▸ TASK DETAILS: The material below includes pictures; leave them out and return only the lines between the line containing "Click the search magnifier icon" and the line containing "Viewport: 901px width, 1140px height.", inclusive, word for word.

═════ DATASET ═════

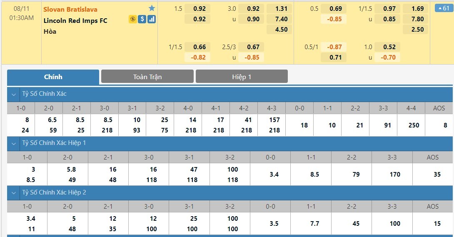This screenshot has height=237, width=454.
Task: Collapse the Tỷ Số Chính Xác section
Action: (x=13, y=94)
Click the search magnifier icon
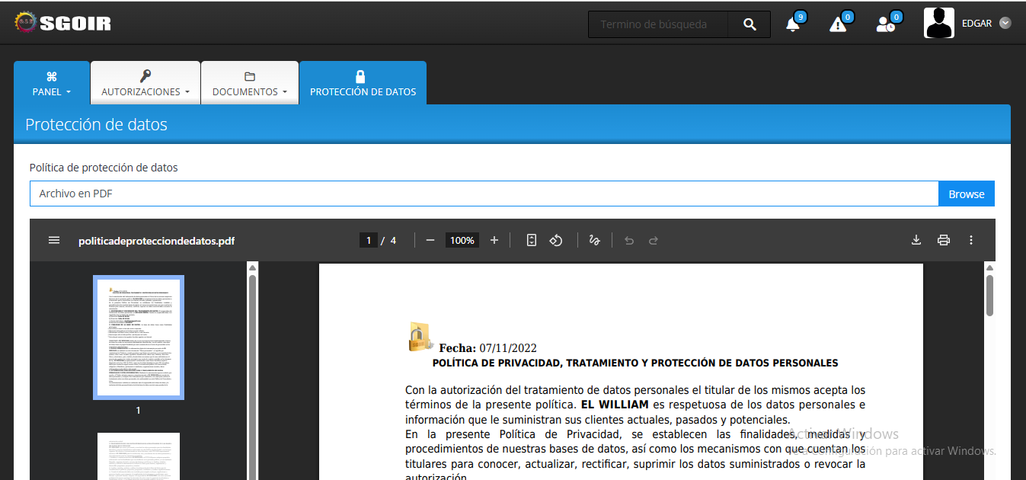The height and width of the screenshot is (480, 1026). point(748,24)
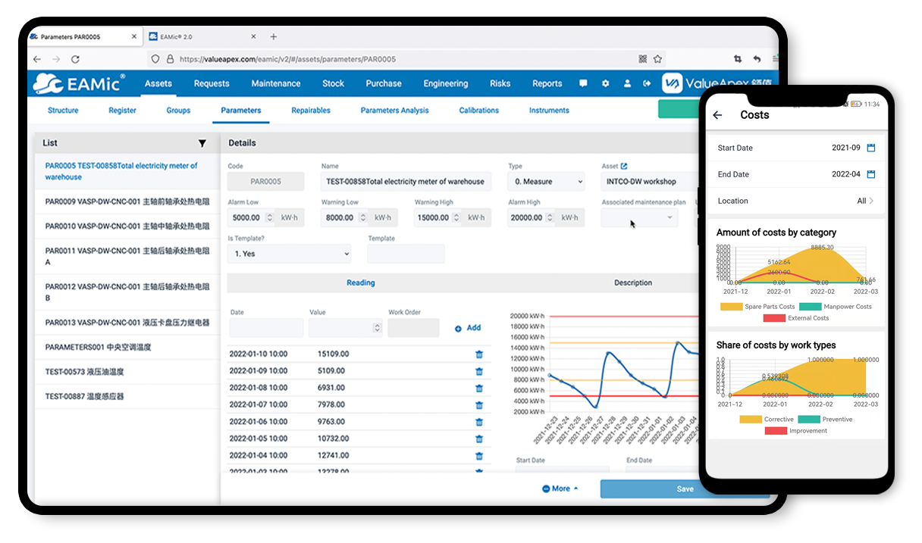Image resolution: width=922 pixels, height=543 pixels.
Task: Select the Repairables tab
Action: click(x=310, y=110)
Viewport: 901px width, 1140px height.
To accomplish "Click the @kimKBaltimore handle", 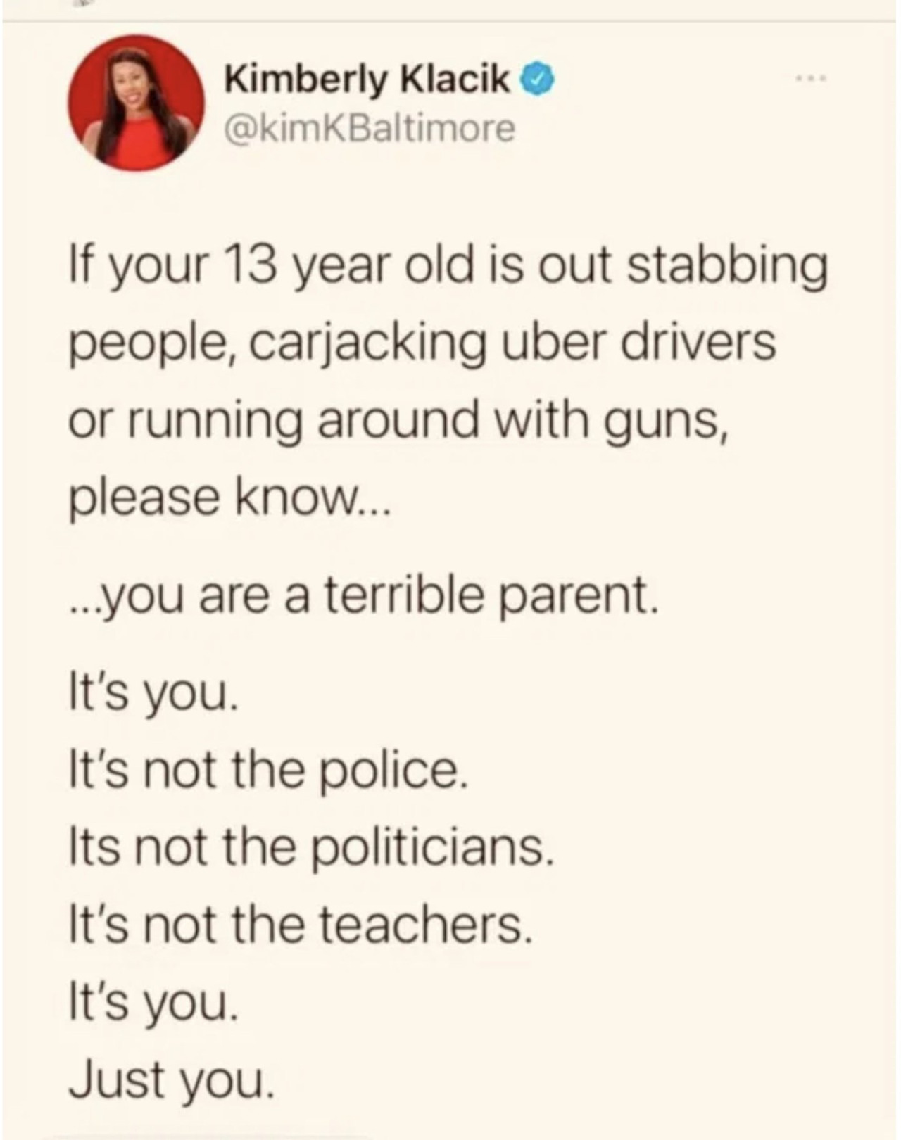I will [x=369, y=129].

═════

▸ ANSWER FOR THE TASK:
Click the search magnifier icon
The height and width of the screenshot is (480, 1026). point(748,24)
Image resolution: width=922 pixels, height=543 pixels.
Task: Select the Repairables tab
Action: click(x=310, y=110)
Viewport: 901px width, 1140px height.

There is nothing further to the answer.